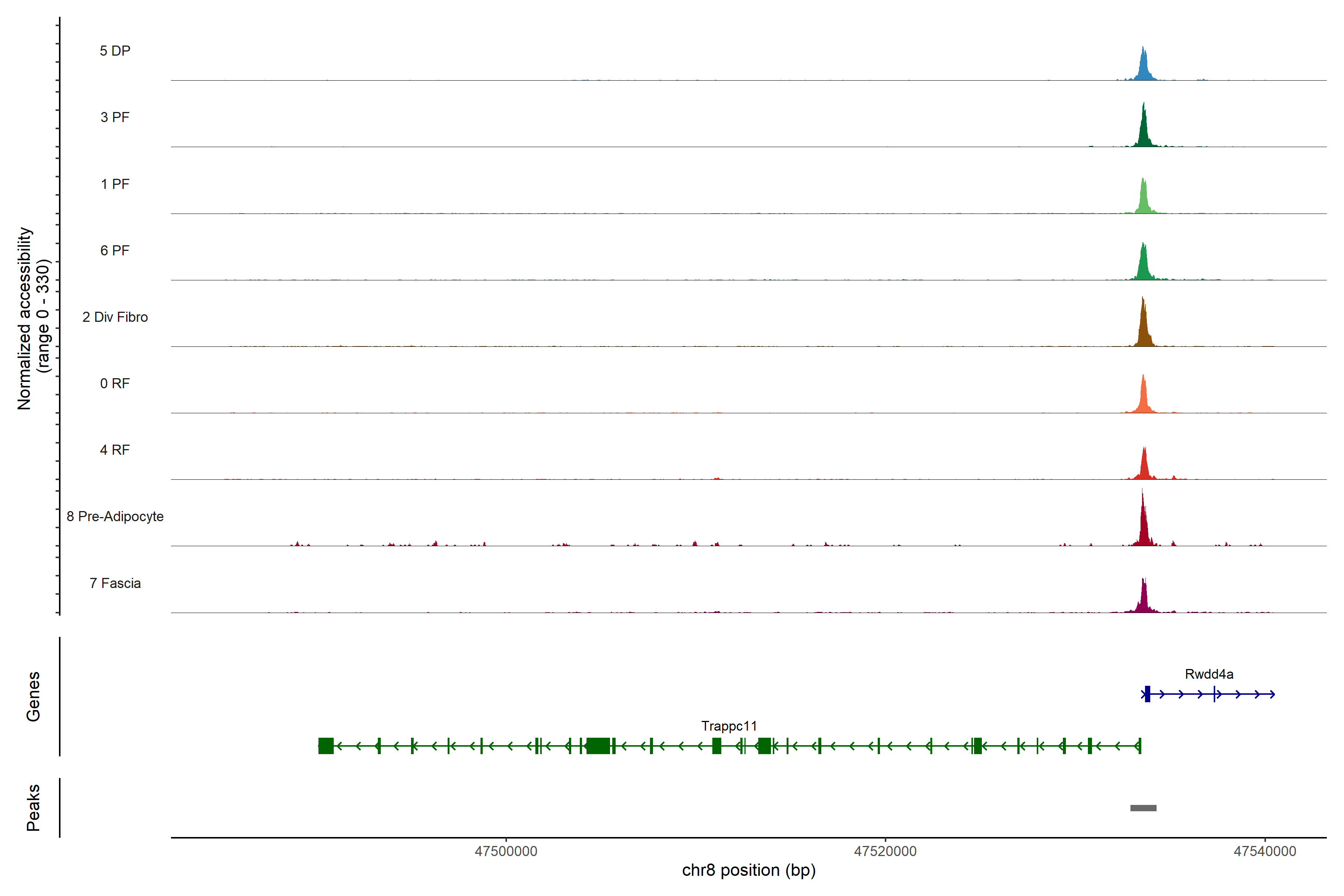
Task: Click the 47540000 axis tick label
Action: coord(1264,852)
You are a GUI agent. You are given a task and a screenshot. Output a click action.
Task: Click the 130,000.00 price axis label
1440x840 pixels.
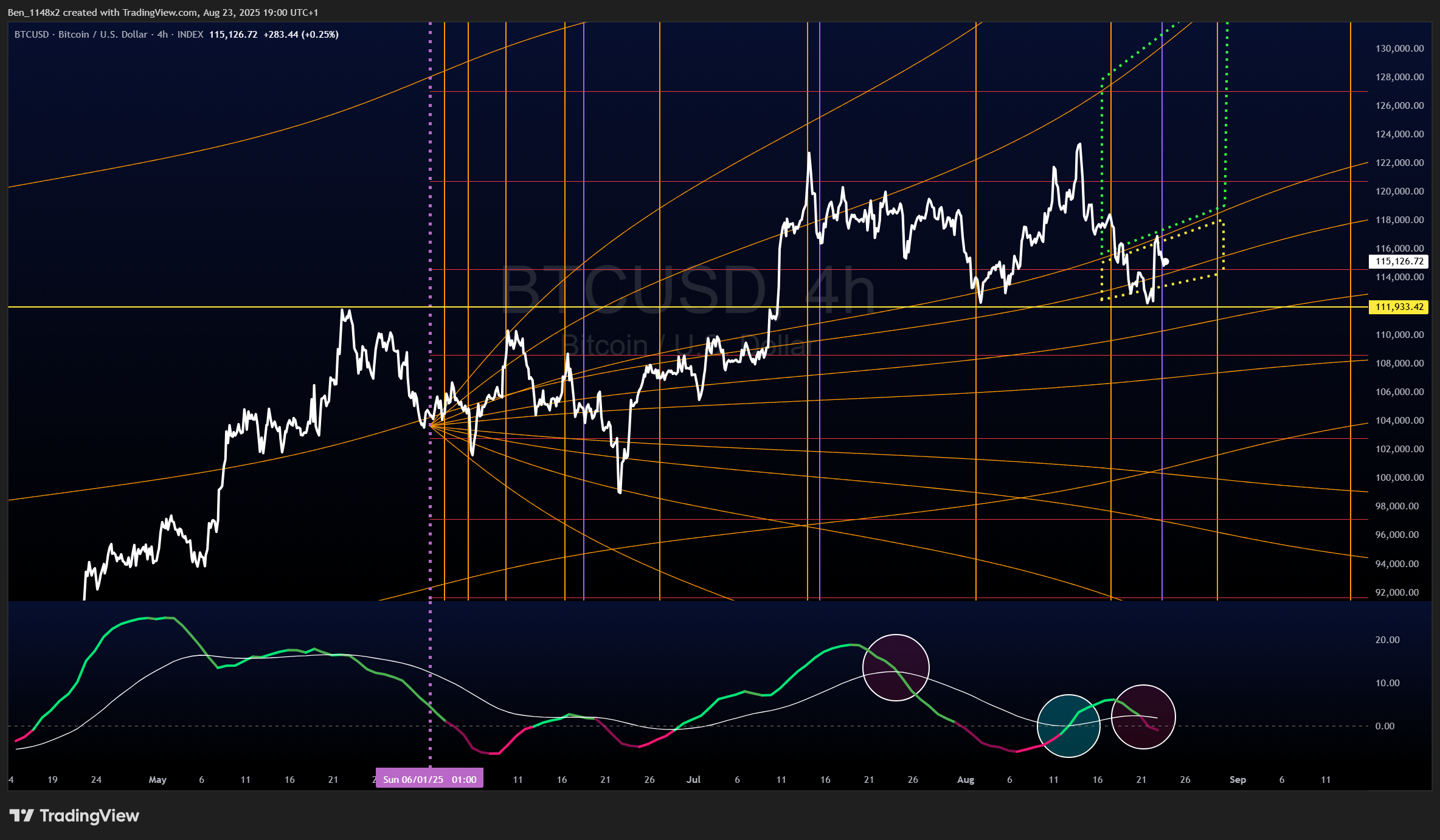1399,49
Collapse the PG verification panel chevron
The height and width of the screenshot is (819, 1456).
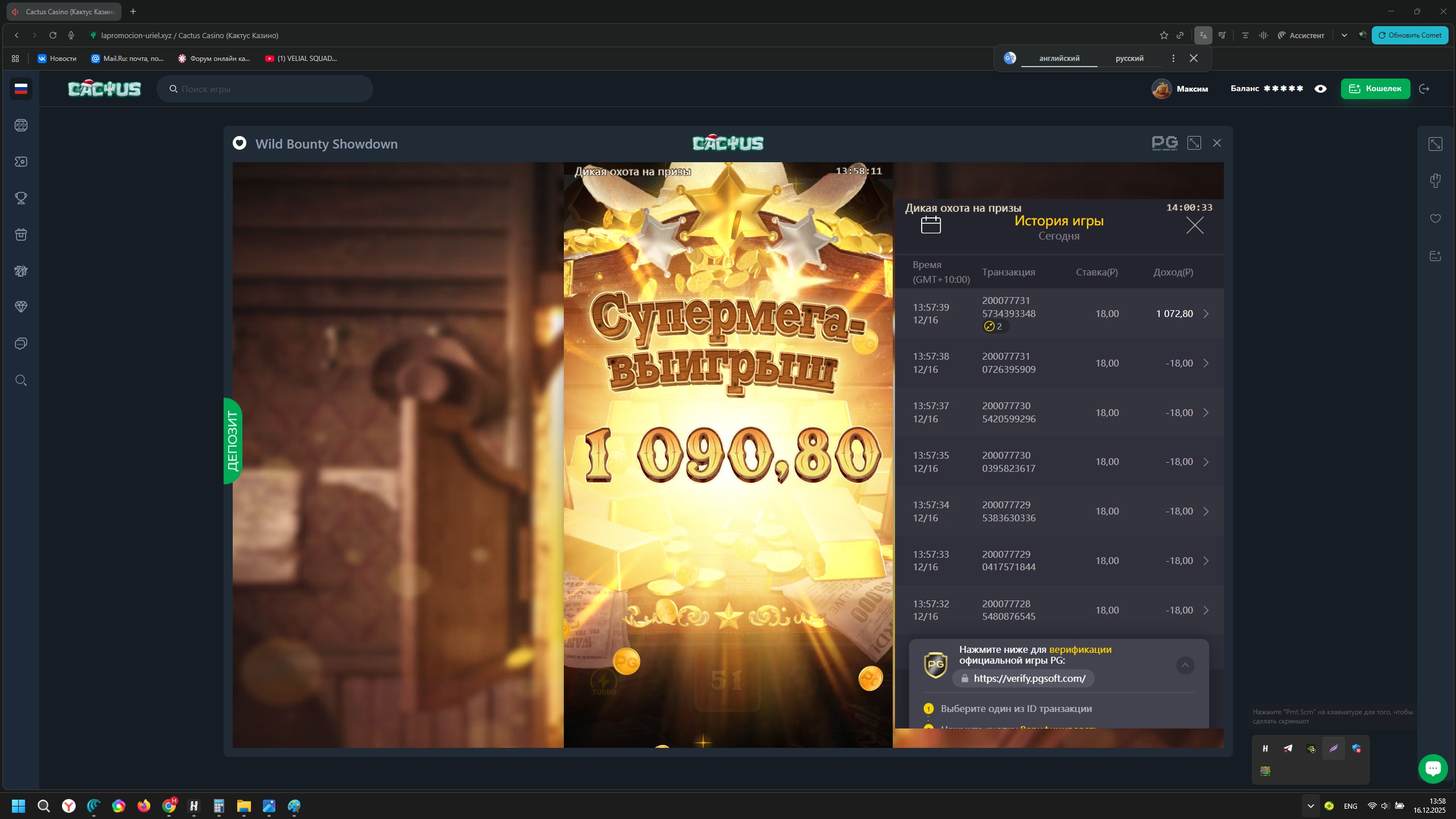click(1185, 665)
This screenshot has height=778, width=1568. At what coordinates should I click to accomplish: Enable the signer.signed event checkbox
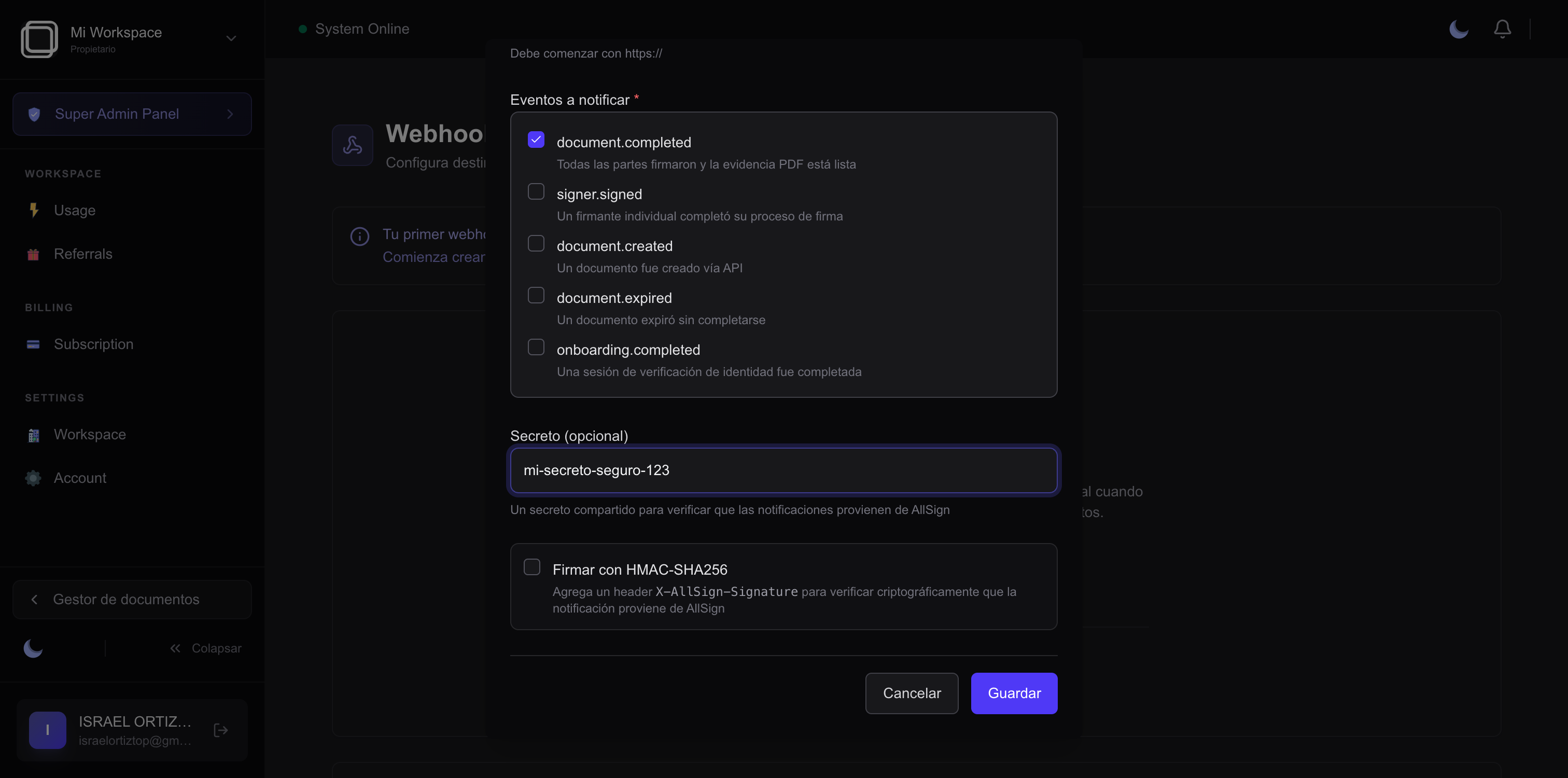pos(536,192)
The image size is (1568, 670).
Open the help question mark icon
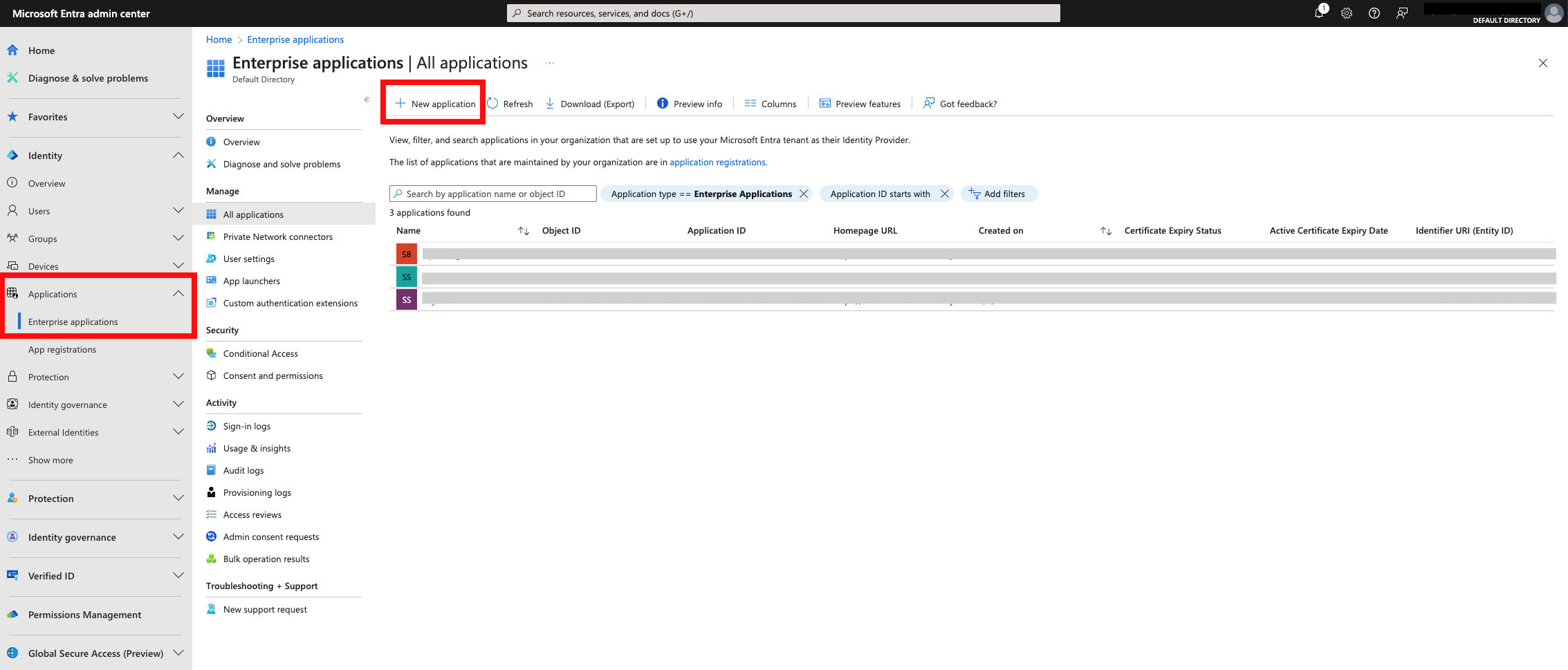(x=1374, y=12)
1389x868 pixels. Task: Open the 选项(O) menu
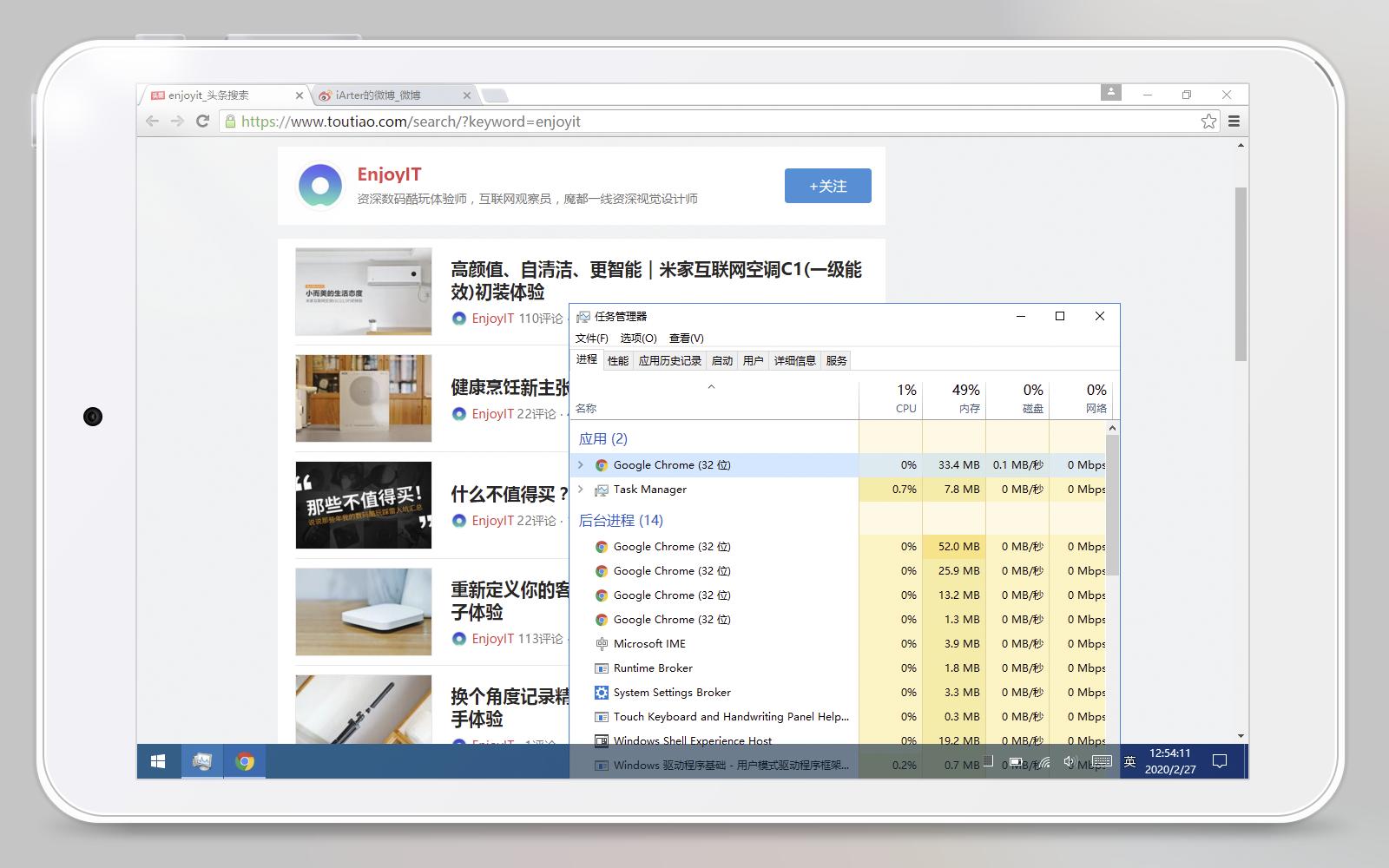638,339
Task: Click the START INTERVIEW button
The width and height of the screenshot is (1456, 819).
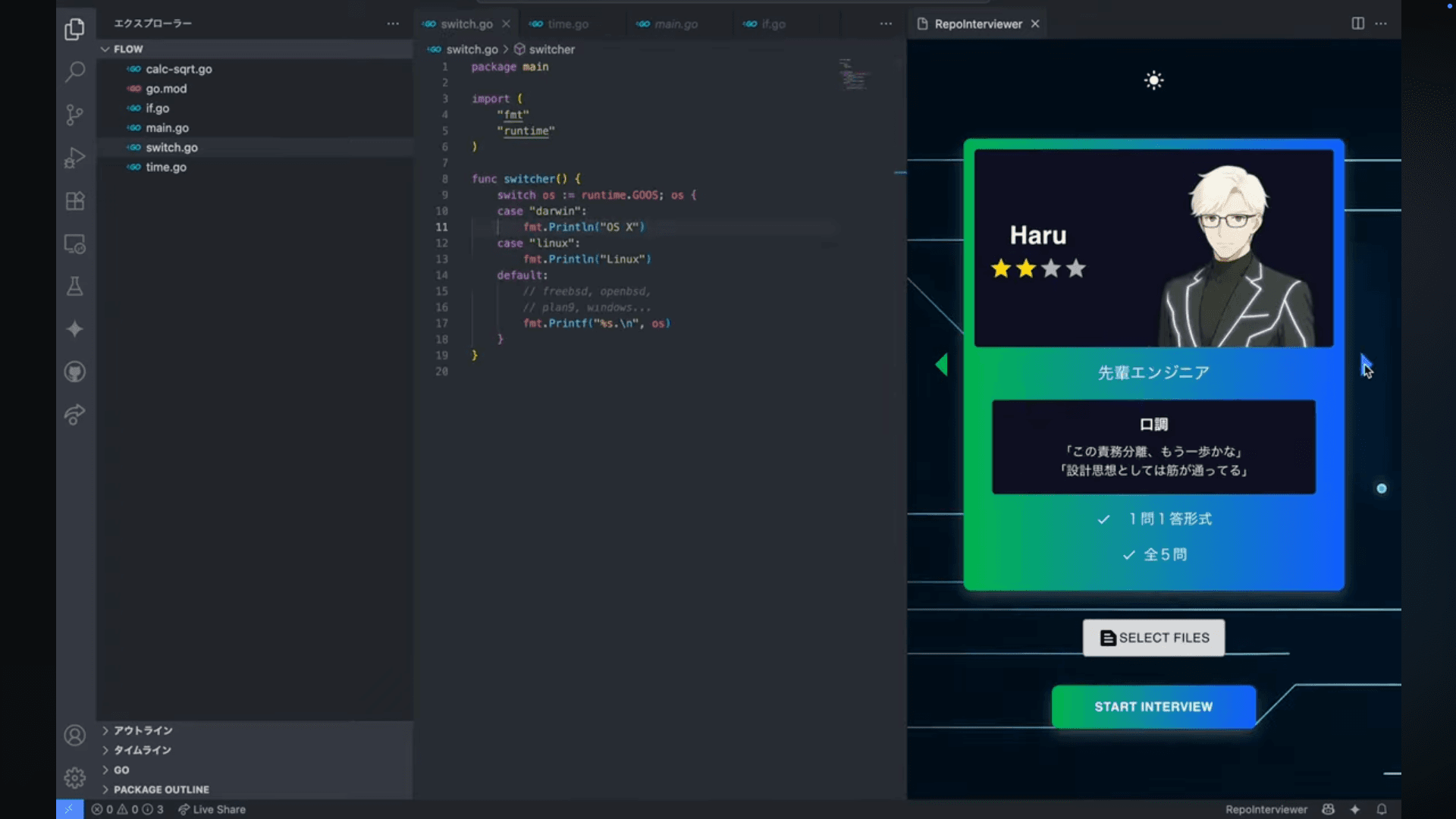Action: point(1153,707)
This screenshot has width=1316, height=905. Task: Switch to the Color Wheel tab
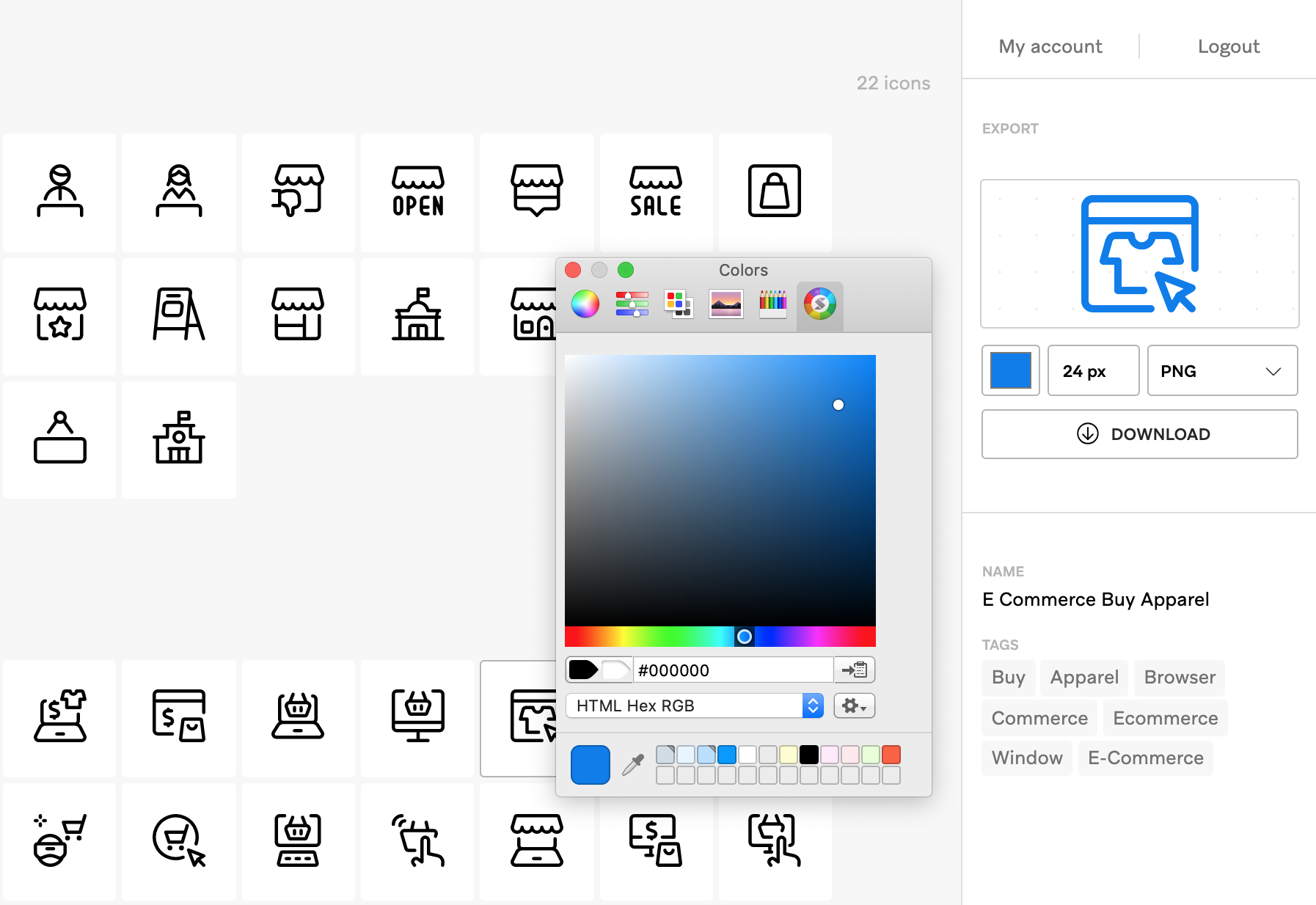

◆ WHAT YOU SHOULD DO
Return exactly the lines from the one with "The width and" through the last line of the entries above, both ends included. No pictures may appear in the copy.

◆ SOLUTION FOR THIS TASK
The width and height of the screenshot is (1456, 819).
Action: point(1153,707)
This screenshot has width=1316, height=905. Task: Switch to the Color Wheel tab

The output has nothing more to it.